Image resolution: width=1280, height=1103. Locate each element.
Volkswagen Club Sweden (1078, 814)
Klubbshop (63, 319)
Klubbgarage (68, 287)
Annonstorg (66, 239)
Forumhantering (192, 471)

> _What you are asked to do_
Set down exactly the line that holds "Volkswagen Club Sweden (1078, 814)" and all lines after it to the end of the data.

> _Answer to the problem_
Volkswagen Club Sweden (1078, 814)
Klubbshop (63, 319)
Klubbgarage (68, 287)
Annonstorg (66, 239)
Forumhantering (192, 471)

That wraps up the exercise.